- _WHAT YOU NEED TO DO_
Convert every line below into a JSON array of strings, one string per line, skipping blank lines.

- _INFORMATION GIVEN_
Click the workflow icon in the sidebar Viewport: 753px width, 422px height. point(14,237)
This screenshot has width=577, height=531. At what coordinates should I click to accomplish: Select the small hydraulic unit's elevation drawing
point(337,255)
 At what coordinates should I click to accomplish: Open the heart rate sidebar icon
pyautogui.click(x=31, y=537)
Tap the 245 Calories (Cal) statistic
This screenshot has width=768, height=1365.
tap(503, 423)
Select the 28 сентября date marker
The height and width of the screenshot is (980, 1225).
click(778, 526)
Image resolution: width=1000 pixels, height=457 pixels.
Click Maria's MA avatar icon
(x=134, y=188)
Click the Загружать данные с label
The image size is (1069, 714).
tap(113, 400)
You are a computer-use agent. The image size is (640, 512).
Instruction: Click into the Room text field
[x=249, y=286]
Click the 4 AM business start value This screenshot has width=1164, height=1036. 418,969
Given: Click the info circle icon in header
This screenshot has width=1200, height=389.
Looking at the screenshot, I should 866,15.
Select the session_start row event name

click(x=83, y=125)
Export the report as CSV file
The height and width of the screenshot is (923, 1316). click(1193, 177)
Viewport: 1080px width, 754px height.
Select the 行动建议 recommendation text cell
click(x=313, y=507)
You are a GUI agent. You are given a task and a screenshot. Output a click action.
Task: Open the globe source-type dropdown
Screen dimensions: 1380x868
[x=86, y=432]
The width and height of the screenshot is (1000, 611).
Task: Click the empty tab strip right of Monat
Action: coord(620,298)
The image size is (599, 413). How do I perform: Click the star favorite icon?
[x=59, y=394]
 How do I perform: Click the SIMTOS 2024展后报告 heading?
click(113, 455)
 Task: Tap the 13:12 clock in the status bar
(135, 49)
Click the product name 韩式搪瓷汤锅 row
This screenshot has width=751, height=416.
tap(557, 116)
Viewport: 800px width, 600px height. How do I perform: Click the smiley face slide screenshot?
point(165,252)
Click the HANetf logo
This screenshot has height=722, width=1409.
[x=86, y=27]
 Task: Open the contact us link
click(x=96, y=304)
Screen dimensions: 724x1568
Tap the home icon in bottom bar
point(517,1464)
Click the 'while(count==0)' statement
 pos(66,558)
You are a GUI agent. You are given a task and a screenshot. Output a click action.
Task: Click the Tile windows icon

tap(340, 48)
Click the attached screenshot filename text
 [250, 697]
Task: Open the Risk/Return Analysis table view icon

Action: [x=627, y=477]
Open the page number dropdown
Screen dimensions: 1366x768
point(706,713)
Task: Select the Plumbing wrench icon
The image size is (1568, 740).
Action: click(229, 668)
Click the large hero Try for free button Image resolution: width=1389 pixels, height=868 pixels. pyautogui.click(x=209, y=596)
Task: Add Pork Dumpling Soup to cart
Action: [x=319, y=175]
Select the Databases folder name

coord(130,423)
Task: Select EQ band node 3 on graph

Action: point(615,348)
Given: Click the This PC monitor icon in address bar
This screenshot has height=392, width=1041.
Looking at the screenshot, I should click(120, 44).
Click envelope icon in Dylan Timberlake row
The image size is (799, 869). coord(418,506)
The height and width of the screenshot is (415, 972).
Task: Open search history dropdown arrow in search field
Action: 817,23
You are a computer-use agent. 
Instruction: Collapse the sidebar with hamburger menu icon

- _SOLUTION FOR THIS EXERCISE_
[
  "Click the workflow icon in the sidebar Viewport: 753px width, 422px height. point(14,237)",
  "This screenshot has width=577, height=531. At what coordinates should I click to accomplish: Select the small hydraulic unit's elevation drawing",
  "point(337,255)",
  " At what coordinates should I click to accomplish: Open the heart rate sidebar icon",
  "pyautogui.click(x=31, y=537)",
  "Tap the 245 Calories (Cal) statistic",
  "This screenshot has width=768, height=1365.",
  "tap(503, 423)",
  "Select the 28 сентября date marker",
  "The height and width of the screenshot is (980, 1225).",
  "click(778, 526)",
  "Image resolution: width=1000 pixels, height=457 pixels.",
  "Click Maria's MA avatar icon",
  "(x=134, y=188)",
  "Click the Загружать данные с label",
  "The image size is (1069, 714).",
  "tap(113, 400)",
  "You are a computer-use agent. The image size is (640, 512).",
  "Instruction: Click into the Room text field",
  "[x=249, y=286]",
  "Click the 4 AM business start value This screenshot has width=1164, height=1036. 418,969",
  "Given: Click the info circle icon in header",
  "This screenshot has width=1200, height=389.",
  "Looking at the screenshot, I should 866,15.",
  "Select the session_start row event name",
  "click(x=83, y=125)",
  "Export the report as CSV file",
  "The height and width of the screenshot is (923, 1316). click(1193, 177)",
  "Viewport: 1080px width, 754px height.",
  "Select the 行动建议 recommendation text cell",
  "click(x=313, y=507)",
  "You are a GUI agent. You are given a task and a screenshot. Output a click action.",
  "Task: Open the globe source-type dropdown",
  "Screen dimensions: 1380x868",
  "[x=86, y=432]",
  "The width and height of the screenshot is (1000, 611).",
  "Task: Click the empty tab strip right of Monat",
  "Action: coord(620,298)",
  "The image size is (599, 413). How do I perform: Click the star favorite icon?",
  "[x=59, y=394]",
  " How do I perform: Click the SIMTOS 2024展后报告 heading?",
  "click(113, 455)",
  " Task: Tap the 13:12 clock in the status bar",
  "(135, 49)",
  "Click the product name 韩式搪瓷汤锅 row",
  "This screenshot has width=751, height=416.",
  "tap(557, 116)",
  "Viewport: 800px width, 600px height. How do I perform: Click the smiley face slide screenshot?",
  "point(165,252)",
  "Click the HANetf logo",
  "This screenshot has height=722, width=1409.",
  "[x=86, y=27]",
  " Task: Open the contact us link",
  "click(x=96, y=304)",
  "Screen dimensions: 724x1568",
  "Tap the home icon in bottom bar",
  "point(517,1464)",
  "Click the 'while(count==0)' statement",
  " pos(66,558)",
  "You are a GUI agent. You are given a task and a screenshot. Output a click action.",
  "Task: Click the Tile windows icon",
  "tap(340, 48)",
  "Click the attached screenshot filename text",
  " [250, 697]",
  "Task: Open the Risk/Return Analysis table view icon",
  "Action: [x=627, y=477]",
  "Open the page number dropdown",
  "Screen dimensions: 1366x768",
  "point(706,713)",
  "Task: Select the Plumbing wrench icon",
  "The image size is (1568, 740).",
  "Action: click(229, 668)",
  "Click the large hero Try for free button Image resolution: width=1389 pixels, height=868 pixels. pyautogui.click(x=209, y=596)",
  "Task: Add Pork Dumpling Soup to cart",
  "Action: [x=319, y=175]",
  "Select the Databases folder name",
  "coord(130,423)",
  "Task: Select EQ band node 3 on graph",
  "Action: point(615,348)",
  "Given: Click the This PC monitor icon in address bar",
  "This screenshot has height=392, width=1041.",
  "Looking at the screenshot, I should click(120, 44).",
  "Click envelope icon in Dylan Timberlake row",
  "The image size is (799, 869). coord(418,506)",
  "The height and width of the screenshot is (415, 972).",
  "Task: Open search history dropdown arrow in search field",
  "Action: 817,23",
  "You are a computer-use agent. ",
  "Instruction: Collapse the sidebar with hamburger menu icon"
]